> Exercise: Reproduce the following data verbatim, line for line.
──────────
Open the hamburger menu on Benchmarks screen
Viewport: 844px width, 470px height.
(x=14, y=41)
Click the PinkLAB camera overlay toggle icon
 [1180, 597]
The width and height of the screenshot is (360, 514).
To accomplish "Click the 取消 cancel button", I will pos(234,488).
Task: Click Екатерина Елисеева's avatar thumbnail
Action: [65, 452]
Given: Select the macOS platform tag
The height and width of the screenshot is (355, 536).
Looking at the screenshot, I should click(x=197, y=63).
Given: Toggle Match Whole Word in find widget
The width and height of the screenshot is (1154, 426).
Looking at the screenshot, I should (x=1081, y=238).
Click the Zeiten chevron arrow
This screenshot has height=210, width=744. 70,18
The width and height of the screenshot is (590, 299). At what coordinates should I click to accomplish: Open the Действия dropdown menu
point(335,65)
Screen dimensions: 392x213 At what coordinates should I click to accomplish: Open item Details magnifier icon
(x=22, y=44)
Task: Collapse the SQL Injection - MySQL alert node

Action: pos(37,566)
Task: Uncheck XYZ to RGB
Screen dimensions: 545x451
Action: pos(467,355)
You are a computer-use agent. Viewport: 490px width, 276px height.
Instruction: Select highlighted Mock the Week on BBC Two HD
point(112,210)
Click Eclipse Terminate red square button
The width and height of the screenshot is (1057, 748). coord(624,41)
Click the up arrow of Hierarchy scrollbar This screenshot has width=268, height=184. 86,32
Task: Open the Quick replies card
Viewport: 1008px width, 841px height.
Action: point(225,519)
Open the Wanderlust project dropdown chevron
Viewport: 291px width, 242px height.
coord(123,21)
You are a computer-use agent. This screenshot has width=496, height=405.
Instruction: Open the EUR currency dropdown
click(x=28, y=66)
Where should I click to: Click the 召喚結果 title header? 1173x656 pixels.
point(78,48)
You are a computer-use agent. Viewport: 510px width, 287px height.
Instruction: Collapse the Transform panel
──────────
> Task response:
Open the hamburger menu on Benchmarks screen
Viewport: 844px width, 470px height.
(x=14, y=41)
Click the PinkLAB camera overlay toggle icon
 [1180, 597]
The width and height of the screenshot is (360, 514).
To accomplish "Click the 取消 cancel button", I will pos(234,488).
Task: Click Екатерина Елисеева's avatar thumbnail
Action: [65, 452]
Given: Select the macOS platform tag
The height and width of the screenshot is (355, 536).
Looking at the screenshot, I should click(x=197, y=63).
Given: Toggle Match Whole Word in find widget
The width and height of the screenshot is (1154, 426).
Looking at the screenshot, I should (x=1081, y=238).
Click the Zeiten chevron arrow
This screenshot has height=210, width=744. 70,18
The width and height of the screenshot is (590, 299). At what coordinates should I click to accomplish: Open the Действия dropdown menu
point(335,65)
Screen dimensions: 392x213 At what coordinates should I click to accomplish: Open item Details magnifier icon
(x=22, y=44)
Task: Collapse the SQL Injection - MySQL alert node

Action: pos(37,566)
Task: Uncheck XYZ to RGB
Screen dimensions: 545x451
Action: pos(467,355)
You are a computer-use agent. Viewport: 490px width, 276px height.
Instruction: Select highlighted Mock the Week on BBC Two HD
point(112,210)
Click Eclipse Terminate red square button
The width and height of the screenshot is (1057, 748). coord(624,41)
Click the up arrow of Hierarchy scrollbar This screenshot has width=268, height=184. 86,32
Task: Open the Quick replies card
Viewport: 1008px width, 841px height.
Action: point(225,519)
Open the Wanderlust project dropdown chevron
Viewport: 291px width, 242px height.
coord(123,21)
You are a computer-use agent. This screenshot has width=496, height=405.
Instruction: Open the EUR currency dropdown
click(x=28, y=66)
Where should I click to: Click the 召喚結果 title header? 1173x656 pixels.
point(78,48)
You are a computer-use agent. Viewport: 510px width, 287px height.
Instruction: Collapse the Transform panel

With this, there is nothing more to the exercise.